Last but not least, the fifth safety component of the Rope Access system is equipment management.
Although Rope Access derived from climbing and caving, many gear manufacturers realized the need for the Rope Access industry to have specialized industrial gear. Interested in knowing what our kit consists of in detail? Click here!
In Rope Access, we treat our gear with extra special care!
From the time a piece of Rope Access gear is ordered from the supplier, a file is created for that one single piece of gear. The information recorded for each piece of gear includes the date of purchase, manufacturing date, it’s specific identification number, colour, material, supplier, manufacturer, the date of service, breaking strength, what certifications it holds, and the date it was taken out of service.
In addition to all these details, each piece of gear will have its own inspection history. The date it was inspected, what the results are, and who performed the inspection. We also note which job sites this piece of gear has been on and how long it was used before coming back to our warehouse. Literally, this system is in place so that if you were to pick up any piece of equipment, we can tell you its history, where it’s been, how long it’s been used, and how many times it’s been inspected.
All Rope Access equipment must be inspected every six months or fully inspected each time it is mobilized or demobilized on a job. Any equipment that fails inspection gets put in a separate quarantined area and is then either repaired, recycled, or disposed.

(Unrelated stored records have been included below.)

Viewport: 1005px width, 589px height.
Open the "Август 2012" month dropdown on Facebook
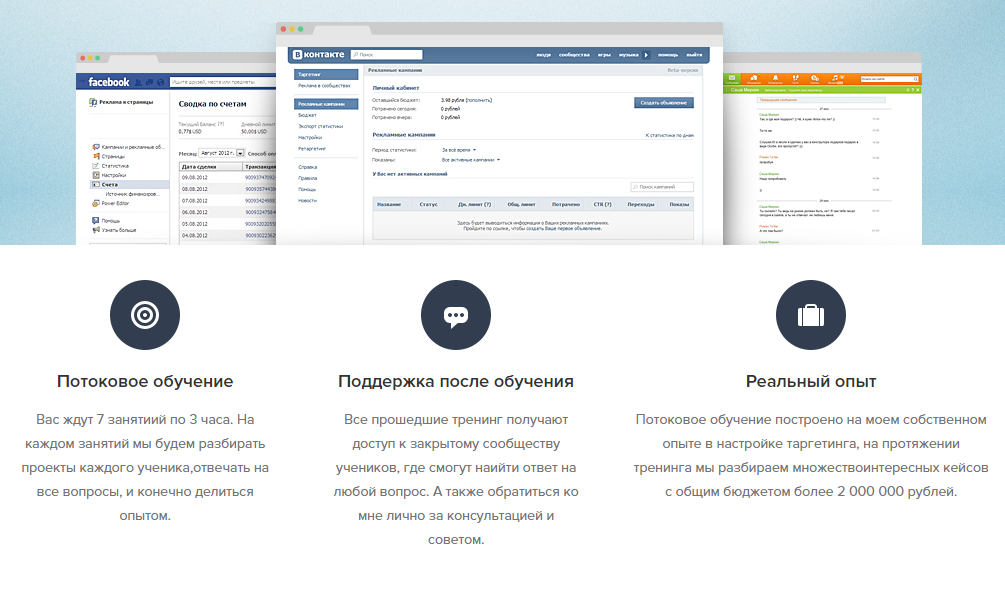point(221,152)
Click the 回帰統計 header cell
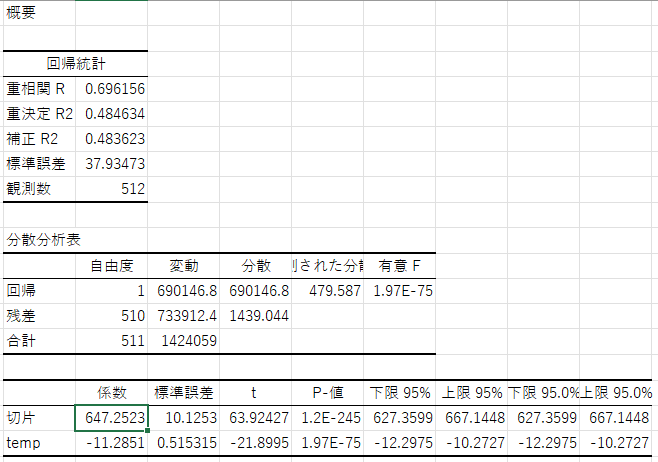 click(x=75, y=64)
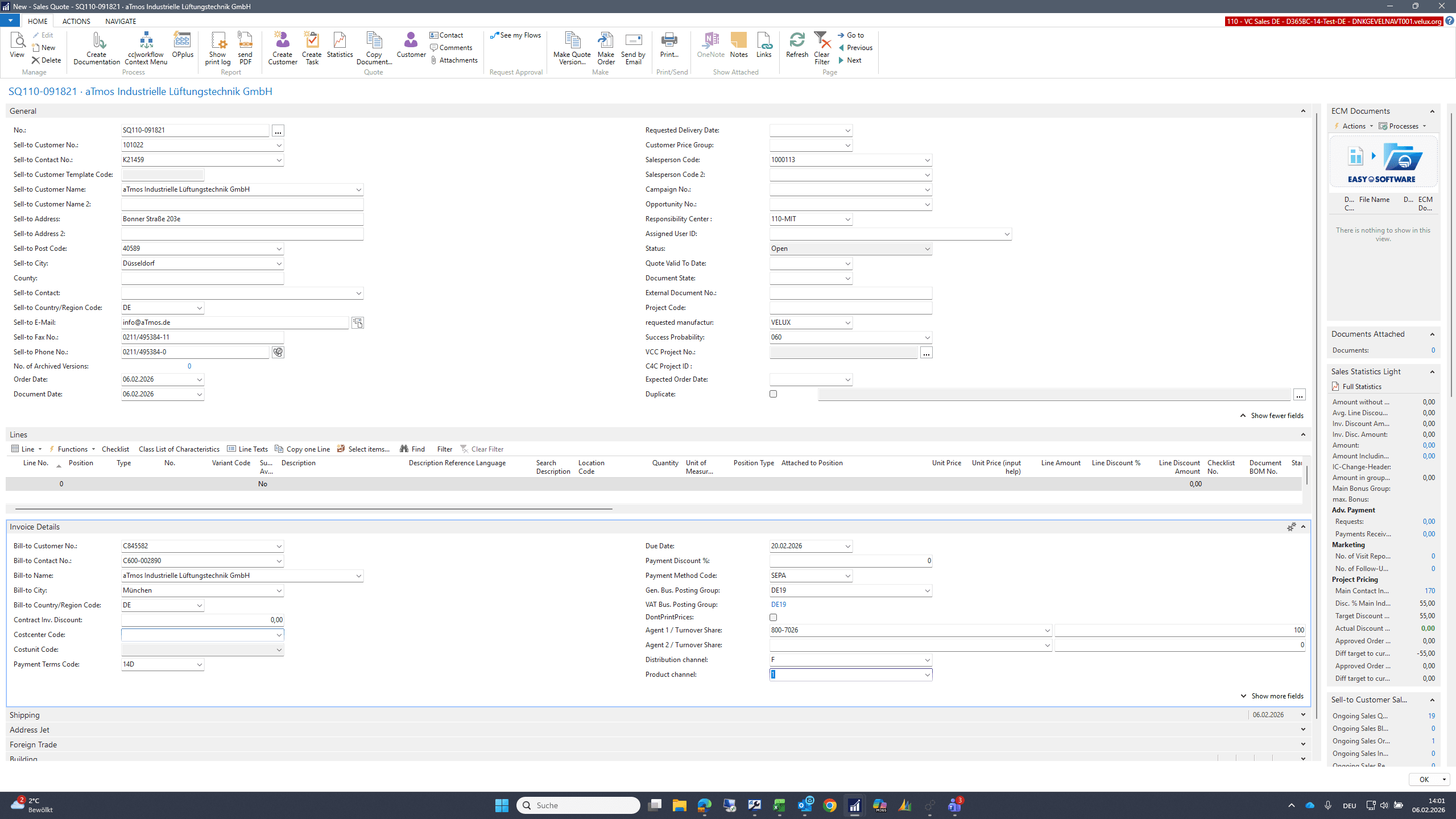The image size is (1456, 819).
Task: Open the NAVIGATE ribbon tab
Action: [x=121, y=21]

In the Rope Access Operating Procedure, a breakdown of how each piece of Rope Access equipment is to be inspected is provided. The RAOP describes how parts of the gear should operate, what they should look like, and how to decide if that piece of gear is no longer effective.
Another important procedure we follow is that ALL gear must be used according to the manufacturer specifications. These manufacturer specifications are printed and made available on site, in the office, and in the equipment storage area. No piece of equipment can be used outside of these specifications. When needed, training will always be provide to technicians by an L3 expert should they not feel confident or competent with using any piece of equipment.
How we maintain, store and inspect our equipment as well as how we use our equipment adds to the safety of the Rope Access system. Learning how to correctly use the equipment is comprehensively taught during Rope Access training; however, the upkeep and equipment procedures are outlined in a Rope Access company’s RAOP. If you are considering using Rope Access on site, you can always ask for your Rope Access company’s RAOP to ensure that their equipment procedures meet the safety standards discussed here.